Les préoccupations qui s’expriment dans la discussion plutôt informelle concernent la crise, l’emploi, la précarité. Rien d’étonnant dans cette ville de Moselle, bassin sidérurgique sinistré. Les suppressions d’emplois ou le chômage partiel, notamment chez ArcelorMittal, font partie du quotidien. Gandrange et Florange sont voisines. « 1 500 chômeurs en plus à l’automne, on a dépassé la moyenne nationale », rappelle Annie Hackemheimer, candidate aux législatives. « Aujourd’hui, les guerres ce sont les fermetures d’usines », estime un autre participant tandis que Dominique Méli, l’un des adjoints au maire (PCF), constate que la crise s’immisce dans les moindres recoins. « Le tonnage des ordures ménagères a diminué de 10%. On ressent la baisse de la consommation jusque-là. » Mais la discussion porte surtout sur les alternatives. « On a besoin d’industries de base, d’autant qu’on a le savoir-faire », intervient Jean-Marie Drobisz, délégué syndical à Bettembourg. On confronte les arguments, au besoin on s’appuie sur le programme L’humain d’abord, on essaie de répondre aux interrogations que soulève l’actualité. « Peut-on mettre en place la taxe Tobin ? » s’interroge-t-on par exemple. « Ceux qui sont déjà venus s’investissent de plus en plus dans le débat », se réjouit Annie Hackemheimer. À quelques kilomètres du Luxembourg et avec plus de 70 000 travailleurs transfrontaliers en transit tous les jours, la question européenne est dans toutes les têtes. « Le problème c’est la BCE. Elle redistribue des sommes faramineuses non pas à l’économie mais aux banques. Le maillon qui nous tue, c’est le maillon bancaire. J’aimerais que ça se passe mieux pour les générations qui travaillent et pour la mienne aussi », confiera Victoria une lycéenne très attentive au débat. En fin d’assemblée, on s’organise pour populariser le meeting de Jean-Luc Mélenchon à Metz le 18 janvier. « Ce n’est peut-être pas grand-chose mais chacun part avec une centaine de tracts et l’envie de faire. » ,explique le syndicaliste.

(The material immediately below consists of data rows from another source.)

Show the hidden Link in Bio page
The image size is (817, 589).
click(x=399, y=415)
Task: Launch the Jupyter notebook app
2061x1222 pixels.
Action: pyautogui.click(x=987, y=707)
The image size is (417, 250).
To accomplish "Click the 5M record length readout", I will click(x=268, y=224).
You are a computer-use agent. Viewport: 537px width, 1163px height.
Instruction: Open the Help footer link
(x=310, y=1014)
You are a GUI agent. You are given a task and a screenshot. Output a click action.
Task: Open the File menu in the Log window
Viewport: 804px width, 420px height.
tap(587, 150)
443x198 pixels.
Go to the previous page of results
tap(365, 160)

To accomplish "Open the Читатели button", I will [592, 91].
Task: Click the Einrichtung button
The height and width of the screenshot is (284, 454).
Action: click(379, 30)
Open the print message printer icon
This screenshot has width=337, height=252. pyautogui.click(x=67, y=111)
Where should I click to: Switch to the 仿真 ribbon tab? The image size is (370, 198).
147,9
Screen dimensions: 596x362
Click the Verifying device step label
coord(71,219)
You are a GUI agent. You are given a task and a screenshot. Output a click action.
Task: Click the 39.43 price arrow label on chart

Changement de décor à Ganges, à une heure au nord de Montpellier, aux confins de l’Hérault, en zone rurale. « C’est un bastion ouvrier, explique Gilles. Il y avait l’industrie des bas de soie mais aujourd’hui tout est parti et les gens travaillent où ils peuvent. » Certains à Montpellier, d’autres ici enchaînant les contrats précaires dans la grande distribution. Une cinquantaine de personnes s’est déplacée lundi pour prendre part au débat, des personnes âgées en majorité. Après la laïcité, la dette, la gauche face aux crises, le débat de cette soirée est : « La justice est-elle une arme contre les pauvres ? » Gilles Sainati, membre du Syndicat de la magistrature, apporte son regard. « J’ai tout fait : juge d’instruction, droit des affaires, etc. », explique-t-il en préambule. Un parcours qui lui permet de brosser le portrait judiciaire des dix dernières années. Depuis l’arrivée de Sarkozy à l’Intérieur puis à la tête de l’État son constat est clair : « Nous sommes passés d’un État social à un État pénal. »

Libertés à l’honneur

Et ce soir, comme à Orléans et à Thionville, l’assemblée veut comprendre. Les questions sont précises à l’image de ce monsieur qui veut savoir quelle catégorie sociale prédomine chez les prisonniers. « En prison, il y a un taux d’analphabétisation de 30%, la plupart sont sans emploi depuis plus d’un an avant leur entrée », explique le magistrat. En résumé, on enferme les plus pauvres. D’autres veulent savoir comment se concrétise les partenariats publics privés (PPP) au quotidien. Gilles Sainati prend l’exemple de la prison de Béziers gérée par Eiffage : « La restauration et l’entretien ont été privatisés. Ce n’est donc plus assuré par les prisonniers qui faisaient du service commun. Alors, cet été ça a explosé car ils ne faisaient plus rien. Ils sont réduits au rôle de simples détenus. Plus il y a de délinquants, plus ça rapporte ? », constate un participant. Un besoin de propositions claires pour en sortir, en revenant sur les lois de sécurité intérieure.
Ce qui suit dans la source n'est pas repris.